Ils le construisaient sur le terrain d’un voisin dubitatif, dans la grange d’un agriculteur curieux de ces étranges parisiens, sur un chantier qui avait serré ses prix sur la coque nue, qu’il fallait mettre en état de naviguer, quitte à sacrifier l’aménagement intérieur pour l’achat d’une paire de winches. Ils étaient inspirés par Moitessier, admiratifs de Tabarly, lisaient et relisaient les récits parus aux Editions Arthaud.

Quarante ans plus tard, ceux qui ont réussi à partir, et dont la passion a survécu aux difficultés, aux désillusions, aux obstacles matériels et financiers, racontent aux enfants du GPS et de l’enrouleur de génois le temps des calculs astro, des mouillages déserts, les pêches miraculeuses.

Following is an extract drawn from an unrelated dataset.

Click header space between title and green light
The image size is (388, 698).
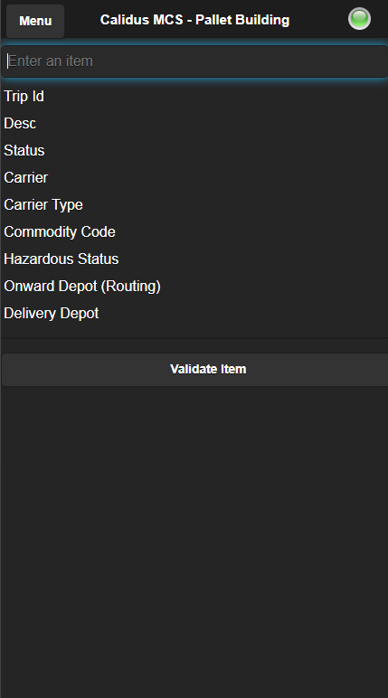click(318, 20)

La plaisance est devenue une industrie soumise aux lois du marketing. Les mouillages sont de plus en plus encombrés et de moins en moins gratuits, les langoustes se font rares. Un tour du monde, même en solitaire, n’intéresse plus les éditeurs, seulement les copains, et encore ! Les bateaux sont devenus plus rapides, plus confortables. La mer est restée la même, et fait le tri.

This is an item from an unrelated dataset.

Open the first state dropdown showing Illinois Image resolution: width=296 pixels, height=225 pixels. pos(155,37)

La simple envie de « se barrer » ne fait pas automatiquement les bons marins, mais beaucoup le sont devenus. Chemin faisant, ils ont parfois oublié les motifs qui les poussaient, objets de discussions passionnées avec ceux qui les enviaient ou les imitaient. La mer a pris la parole.

Quelles motivations ? Diverses, bien sûr, mais l’esprit des années soixante les imprégnait assez largement. Dégoût de la vie bourgeoise, retour à la simplicité, élan juvénile vers l’expression de soi via le contact avec l’authenticité des éléments –qu’on ne faisait que deviner. « Se barrer », c’était rompre les liens avec le factice, larguer les amarres des conventions, fuir un monde en perdition…

La mer reste la même, les moyens de l’apprivoiser quelque peu se sont accrus, les motivations de « se barrer » sont à la fois anciennes et nouvelles.

Certains s’échappent d’une vie sans perspective, d’un devenir voué comme Sisyphe à la roue qui sans cesse retombe sous le poids des charges, dont ils savent qu’elles seront toujours plus lourdes. Pour d’autres, ce n’est pas le monde qui est en perdition, c’est leur propre pays. Ceux des années soixante étaient les enfants révoltés des « trente glorieuses » ; ceux d’aujourd’hui les enfants accablés des « quarante piteuses ». L’étouffement de la « société bourgeoise » a fait place à une autre sorte d’asphyxie, celle de l’Etat –prévoyance.

La mer et les bateaux, chacun d’entre eux en découvrira les absurdités et la beauté. Partir, arriver. Entre les deux, il y a les étendues désertes, là où « la mer est ronde ».